Monday, August 20, 2007

Sharing Fair-ey Tales


Fair week is special. Adults get a break from the routine; kids get a chance at rides and prizes. Families get together and camp out in the RV. Some come to show off their skills in various events, others come to gawk at what’s been entered in the events. Some come to sell their wares, some to raise money for charitable or school groups; others come to buy the best tacos-in-a-bag or freshest lemonade in the area.

I grew up in the Texas Panhandle, and our big fair was the Tri-State Fair. Folks would come from Texas, Oklahoma and New Mexico to enter their 4-H projects, domestic and fine arts, baking, canning, etc. Up-and-coming musical acts and a few acts a bit past their prime would make appearances during Fair Week. The Midway would be crowded with games, rides, food booths, and displays. It might have been a little bigger than the Meigs County Fair, but it certainly wasn’t any better.

As a teenager, I worked in a booth sponsored by our local ministerial association. It was pretty simple actually. We didn’t ask for money, and we didn’t throw out lots of literature. We just did one thing: passed out cups of ice-cold water.

Although the fair wasn’t until mid-September, temperatures in the upper 90s were common. And there’s nothing like some refreshing, ice-cold water in the midst of a scorcher!

Why cups of cold water? You’ll find the answer in Matthew 10:42: “If anyone gives even a cup of cold water to one of these little ones because he is my disciples, I tell you the truth, he will certainly not lose his reward.” (NIV)

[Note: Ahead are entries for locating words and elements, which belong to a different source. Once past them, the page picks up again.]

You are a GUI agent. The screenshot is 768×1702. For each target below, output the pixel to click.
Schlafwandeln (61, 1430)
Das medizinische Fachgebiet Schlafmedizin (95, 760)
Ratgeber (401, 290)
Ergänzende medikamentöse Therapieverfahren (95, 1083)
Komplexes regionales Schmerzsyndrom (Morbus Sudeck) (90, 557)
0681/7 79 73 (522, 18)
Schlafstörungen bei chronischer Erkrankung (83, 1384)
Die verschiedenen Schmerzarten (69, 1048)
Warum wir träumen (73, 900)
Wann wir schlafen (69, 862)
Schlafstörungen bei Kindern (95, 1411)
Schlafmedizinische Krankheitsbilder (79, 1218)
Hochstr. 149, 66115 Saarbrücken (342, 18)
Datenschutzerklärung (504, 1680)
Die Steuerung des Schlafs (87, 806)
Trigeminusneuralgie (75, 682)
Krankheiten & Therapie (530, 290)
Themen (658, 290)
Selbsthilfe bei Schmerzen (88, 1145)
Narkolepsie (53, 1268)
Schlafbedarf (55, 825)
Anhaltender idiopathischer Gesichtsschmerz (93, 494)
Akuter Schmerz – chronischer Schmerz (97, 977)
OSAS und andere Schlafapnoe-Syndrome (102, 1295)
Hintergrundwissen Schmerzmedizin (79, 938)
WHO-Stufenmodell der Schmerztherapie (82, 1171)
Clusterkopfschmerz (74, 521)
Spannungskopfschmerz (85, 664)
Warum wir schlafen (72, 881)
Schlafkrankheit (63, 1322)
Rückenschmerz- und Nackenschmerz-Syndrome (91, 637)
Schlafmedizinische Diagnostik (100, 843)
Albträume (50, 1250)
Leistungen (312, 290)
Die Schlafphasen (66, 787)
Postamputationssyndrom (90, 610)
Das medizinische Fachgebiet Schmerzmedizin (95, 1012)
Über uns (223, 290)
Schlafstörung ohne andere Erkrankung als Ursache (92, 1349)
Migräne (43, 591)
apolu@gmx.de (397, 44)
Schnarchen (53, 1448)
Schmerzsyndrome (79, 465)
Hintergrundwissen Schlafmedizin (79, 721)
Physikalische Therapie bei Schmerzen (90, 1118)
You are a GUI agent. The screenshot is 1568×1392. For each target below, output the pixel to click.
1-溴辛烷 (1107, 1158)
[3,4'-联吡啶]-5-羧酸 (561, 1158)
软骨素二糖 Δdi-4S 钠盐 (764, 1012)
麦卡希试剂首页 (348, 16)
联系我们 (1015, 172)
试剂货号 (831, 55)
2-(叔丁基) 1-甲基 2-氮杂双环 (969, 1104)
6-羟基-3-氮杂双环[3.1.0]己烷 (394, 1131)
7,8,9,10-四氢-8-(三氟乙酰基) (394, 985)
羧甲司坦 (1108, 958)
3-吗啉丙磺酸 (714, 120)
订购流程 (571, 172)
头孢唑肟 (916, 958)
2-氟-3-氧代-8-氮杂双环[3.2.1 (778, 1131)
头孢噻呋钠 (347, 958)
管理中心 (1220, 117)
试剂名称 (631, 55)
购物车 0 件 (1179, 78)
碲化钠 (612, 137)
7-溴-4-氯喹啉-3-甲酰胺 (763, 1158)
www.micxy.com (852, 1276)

A cup of cold water isn’t much; but Jesus used this example to show how even small things matter in the kingdom of heaven. Often we are tempted to think that our actions and attitudes simply do not mean much in the grand scheme of things. After all, compared to the impact of the Exxon-Valdez oil spill, my throwing out an empty soda can from my car on Route 124 is nothing! When North Korea wants to make nuclear weapons to threaten South Korea, my angry words against my wife mean nothing, right?

Wrong! My actions and attitudes do affect others, just as much as those “bigger things.” A kind deed gets bigger as its repeated, spreading goodness far beyond ourselves. And bad things also get multiplied — to the point that they become global threats.

A cup of cold water shared in Jesus’ name doesn’t seem like much – but it is! It’s how God takes something insignificant and inexpensive and makes it intimate and invaluable. The MasterCard marketing folks would tell us it’s “priceless.”

So what about you? What Fair-ey tales can you tell? In what ways have you expressed and received the hospitality that should mark every disciple of Jesus Christ?

An ice-cold cup of water, doesn’t that sound good?